Metal news feeds are seldom very busy in early January, but it’s just the time when we need some fun, positive, hopeful stories to shake away the post-Christmas blues and give us something to look forward to in the coming year. Fat chance this week, it seems; 2015 has begun with a series of troubling reports and downbeat assessments, such as the knife attack in the audience of a Cattle Decapitation gig at the 13th Frame Lounge in la Habra, California, when a 30-year-old man produced a pocket knife and slashed the neck of a 26-year-old man, apparently to prevent a woman being pushed around in the crowd. The injury appears not to be life-threatening, but even so the band’s subsequent Facebook update – “shit got crazy last night at our La Habra gig” – was something of an understatement. “Whatever you do,” it continues, “leave the weapons at home.”

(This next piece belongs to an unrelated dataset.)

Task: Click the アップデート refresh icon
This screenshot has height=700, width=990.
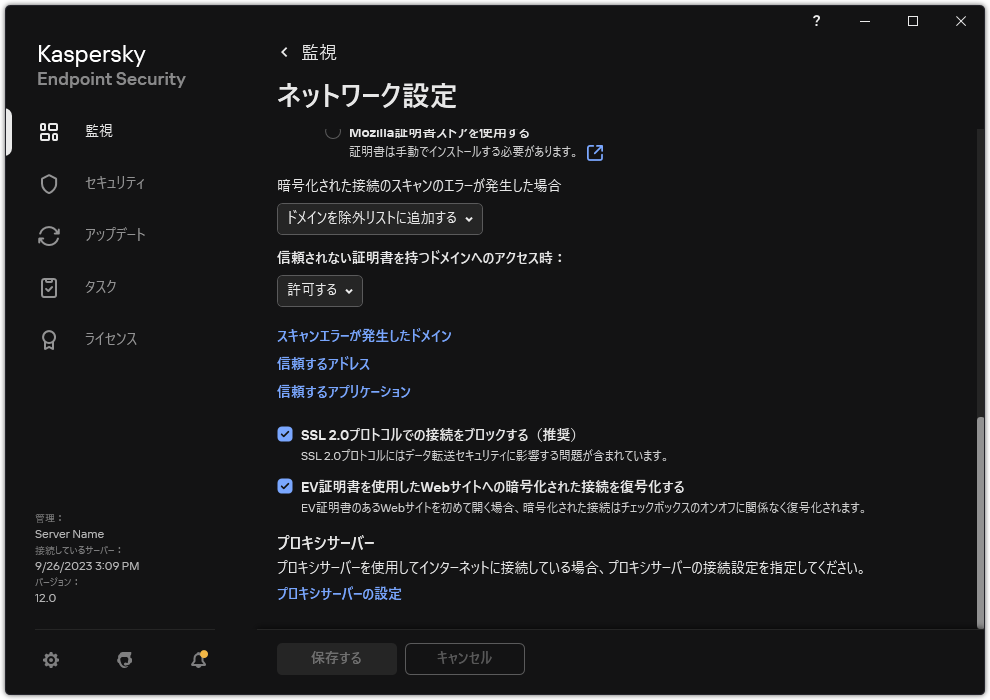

Elsewhere, Tony Iommi has been sharing his fears that his lymphoma will return, telling The Mirror “Every day I feel around for lumps and bumps. Every time I get a pain in my stomach I think, ‘Oh God, it’s cancer.’ It’s horrible. I even dream about it. But that’s my life now. The surgeon told me he doesn’t expect the cancer to go away. There’s a 30% chance that it could but more likely it will come back and it could be any time.” Sabbath’s Riffmaster General adds that it was “a relief” to be recording the band’s latest album 13, “because it gave me something to focus on instead of sitting there waiting to die. Some days I could join in, other days I felt too ill.” He also admits that Ozzy had been a great support to him: “Ozzy was actually really helpful… He even offered to make the tea, but he’s still Ozzy. He’d disappear for three hours then come back empty-handed. You’d ask him, ‘Where’s the tea?’ And he’d say, ‘Oh yeah, I forgot.’” Black Sabbath’s final album and tour is expected this year, which will give Tony plenty to focus on, but he’s philosophical about his uncertain future. “I look at life differently now. I could be here another ten years or just one year – I don’t know. Sometimes I wonder if I should try to live a more peaceful life. Then I think, ‘I don’t want the illness to take over.’ After all, I enjoy where I’m at now.”

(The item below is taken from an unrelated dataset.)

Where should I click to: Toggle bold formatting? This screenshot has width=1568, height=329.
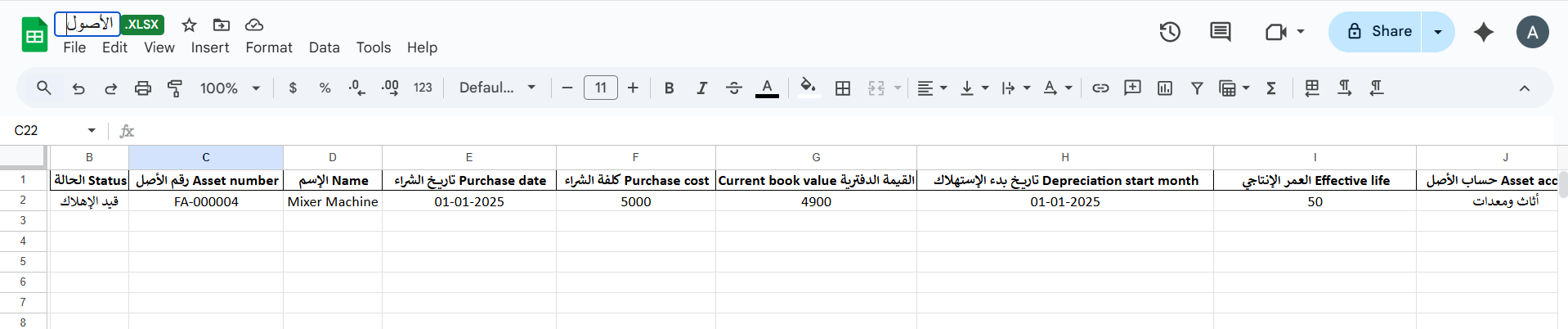coord(669,88)
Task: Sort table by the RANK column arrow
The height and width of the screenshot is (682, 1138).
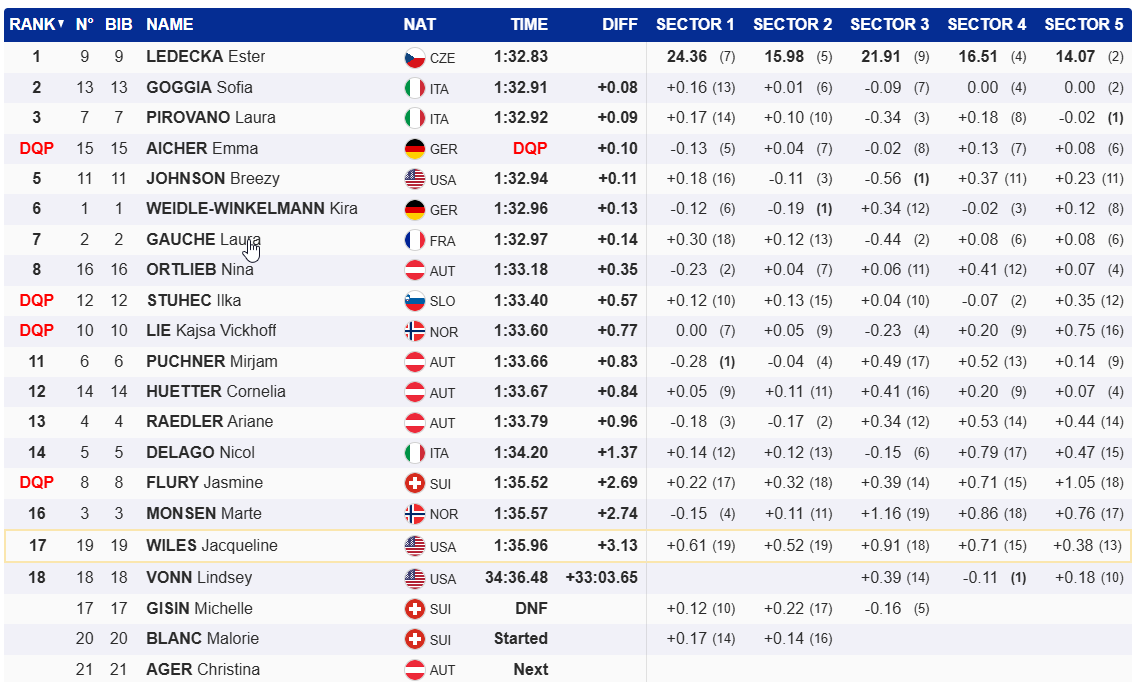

Add to this the bittersweet news that emerged this week, that AC/DC’s founding rhythm guitar dynamo Malcolm Young was successfully treated for lung cancer before his recent dementia diagnosis, and the year does seem to have got off to a fairly gloomy start, as the metal world comes to terms with the human frailties of its founding generation. So thank Christ for Mötley Crüe bassist and former corpse Nikki Sixx, who this week took to Facebook to give us all a titter by slamming that most absurd, conservative and disrespected music institution, the Rock And Roll Hall Of Fame. “It’s a fixed old-boy network that has lost touch with art, songwriting craft, lyrics and influential music and usually has other agendas at hand,” rants the Sixx AM frontman, after describing the Hall Of Fame gong as “the only award I look forward to getting” and “the one I will probably decline.” First-class bet-hedging there, Nikki!

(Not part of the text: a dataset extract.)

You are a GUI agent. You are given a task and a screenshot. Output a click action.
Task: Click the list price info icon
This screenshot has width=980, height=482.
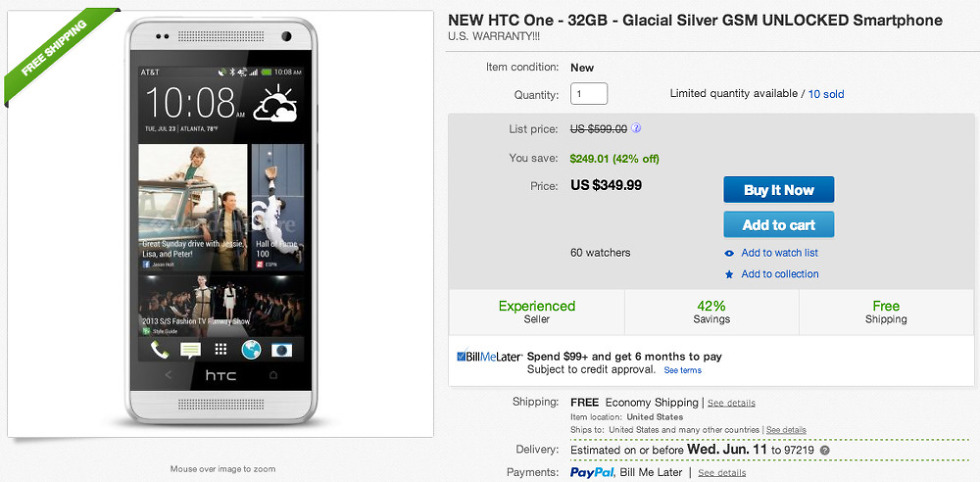(637, 128)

But however sparse the good news this week, there’s certainly a mind-boggling amount to look forward to in 2015. Iron Maiden’s almost certainly gonna get you, Metallica look set to drop something special at some point, even Slayer should finally get round to releasing an album at last. Anthrax are working on their new one, and Megadeth are still hoping to get their new material out with a new-look line-up (“I would bet money I don’t have it’s Nick Menza on drums,” reckons ex-guitarist Glen Drover). Lamb Of God, Dream Theater, Sunn O))) and Dark Tranquillity will all be back in the studio – even Tool and System Of A Down might be on for some studio action – and there are even rumours that Ozzy Osbourne, Judas Priest and Motörhead might be touring together in the spring…

Chris Chantler

Chris has been writing about heavy metal since 2000, specialising in true/cult/epic/power/trad/NWOBHM and doom metal at now-defunct extreme music magazine Terrorizer. Since joining the Metal Hammer famileh in 2010 he developed a parallel career in kids' TV, winning a Writer's Guild of Great Britain Award for BBC1 series Little Howard's Big Question as well as writing episodes of Danger Mouse, Horrible Histories, Dennis & Gnasher Unleashed and The Furchester Hotel. His hobbies include drumming (slowly), exploring ancient woodland and watching ancient sitcoms.